» **ACTIVITY**:
Filter the entries down to the lines holding "with", then copy those lines.

----------

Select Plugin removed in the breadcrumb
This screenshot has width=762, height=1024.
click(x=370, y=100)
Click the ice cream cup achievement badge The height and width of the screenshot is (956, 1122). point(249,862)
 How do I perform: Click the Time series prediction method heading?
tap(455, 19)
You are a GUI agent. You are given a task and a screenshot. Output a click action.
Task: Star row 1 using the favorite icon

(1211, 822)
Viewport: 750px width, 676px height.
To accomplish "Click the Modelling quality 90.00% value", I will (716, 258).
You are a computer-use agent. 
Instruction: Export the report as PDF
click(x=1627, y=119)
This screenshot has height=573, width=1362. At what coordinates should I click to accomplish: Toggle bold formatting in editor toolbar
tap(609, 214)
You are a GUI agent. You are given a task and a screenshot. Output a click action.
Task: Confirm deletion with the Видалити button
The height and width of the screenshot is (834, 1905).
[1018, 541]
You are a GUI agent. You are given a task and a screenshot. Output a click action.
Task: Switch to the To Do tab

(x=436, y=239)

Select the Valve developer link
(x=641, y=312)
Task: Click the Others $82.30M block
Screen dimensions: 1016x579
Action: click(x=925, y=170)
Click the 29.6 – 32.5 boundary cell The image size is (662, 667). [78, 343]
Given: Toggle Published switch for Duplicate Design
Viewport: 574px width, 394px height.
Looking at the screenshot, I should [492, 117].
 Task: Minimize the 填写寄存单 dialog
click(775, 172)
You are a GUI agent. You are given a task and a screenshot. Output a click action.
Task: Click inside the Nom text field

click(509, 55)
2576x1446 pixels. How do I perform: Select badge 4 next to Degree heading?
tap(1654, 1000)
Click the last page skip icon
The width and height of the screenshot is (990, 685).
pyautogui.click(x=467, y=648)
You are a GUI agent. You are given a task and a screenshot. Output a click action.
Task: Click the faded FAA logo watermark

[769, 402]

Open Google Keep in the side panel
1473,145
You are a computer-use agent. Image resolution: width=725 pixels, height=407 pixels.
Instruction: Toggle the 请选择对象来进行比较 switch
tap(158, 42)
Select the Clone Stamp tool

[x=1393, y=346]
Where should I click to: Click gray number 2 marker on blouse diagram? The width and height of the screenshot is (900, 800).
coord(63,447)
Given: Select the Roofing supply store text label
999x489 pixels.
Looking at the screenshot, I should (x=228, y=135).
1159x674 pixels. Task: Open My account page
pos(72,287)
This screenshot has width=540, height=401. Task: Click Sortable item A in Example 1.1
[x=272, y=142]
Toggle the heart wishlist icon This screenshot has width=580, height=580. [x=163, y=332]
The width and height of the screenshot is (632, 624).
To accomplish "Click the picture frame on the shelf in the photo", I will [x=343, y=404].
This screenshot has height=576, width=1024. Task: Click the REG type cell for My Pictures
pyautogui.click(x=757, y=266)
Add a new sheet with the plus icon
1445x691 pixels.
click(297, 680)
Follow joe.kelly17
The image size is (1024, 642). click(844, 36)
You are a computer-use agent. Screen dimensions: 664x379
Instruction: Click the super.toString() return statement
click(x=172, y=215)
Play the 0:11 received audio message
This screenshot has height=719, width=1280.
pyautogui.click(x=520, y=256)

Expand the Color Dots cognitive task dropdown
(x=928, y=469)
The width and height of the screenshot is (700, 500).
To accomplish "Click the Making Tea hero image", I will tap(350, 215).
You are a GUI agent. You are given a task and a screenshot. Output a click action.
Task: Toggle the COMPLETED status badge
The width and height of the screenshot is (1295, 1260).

----------

» **TASK RESPONSE**:
Task: Confirm deletion with the Видалити button
Add a new sheet with the plus icon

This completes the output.